The pageantry that started from near St. Michael’s Anglo-Indian Higher Secondary School here in the afternoon made its way from Fort Road to Railway Station and to Stadium Road before entering Police Maidan, the main venue, where the grand opening ceremony marked the beginning of the 57th edition of the festival.
The procession, headed by Ports Minister and organising committee chairman Kadannappally Ramachandran, had a medley of marching school students donning colourful costumes of dance forms like Mohiniyattam, Thiruvathira, Kerala Natanam, Bharatanatyam and Oppana. Some also featured traditional attires of Odisha, Gujarat, Manipur, Kashmir and Assam, among others. Singer Sayanora Philip was among the dignitaries who joined the procession.
Different schools
The marchers were from different schools in the district, accompanied by contingents of the other districts participating in the fete. The pageants also included display of martial arts, Sufi dance, floats depicting moments of national struggle, Pazhassi Raja’s struggle against the British, and legendary warrior Unniyarcha mentioned in the Vadakkan Pattukal .

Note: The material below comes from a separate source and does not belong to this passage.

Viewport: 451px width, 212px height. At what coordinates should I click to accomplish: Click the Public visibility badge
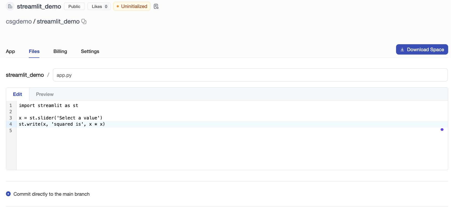74,6
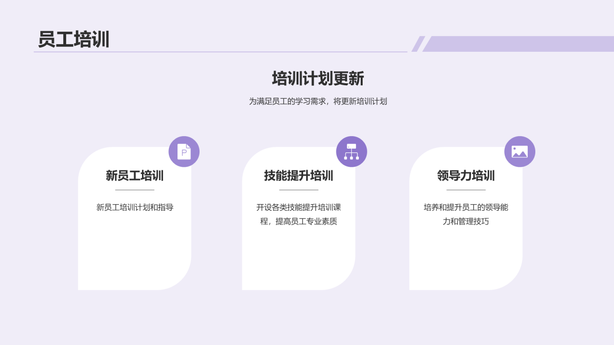
Task: Click the description text under 新员工培训
Action: click(x=135, y=207)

Students enacting characters of Malayalam novels ‘Chemmeen’ (Thakazhi), ‘Pathummayude Aadu’ (Vaikkom Muhammad Basheer) and ‘Randamuzham’ (M.T. Vasudevan Nair) gave a literary stamp to the procession. The pageantry that lasted nearly three hours also highlighted social issues including water scarcity, environmental degradation, violence against women, rash driving, plastic menace and corruption, among others.
The event also affected traffic on major roads of the city in the afternoon.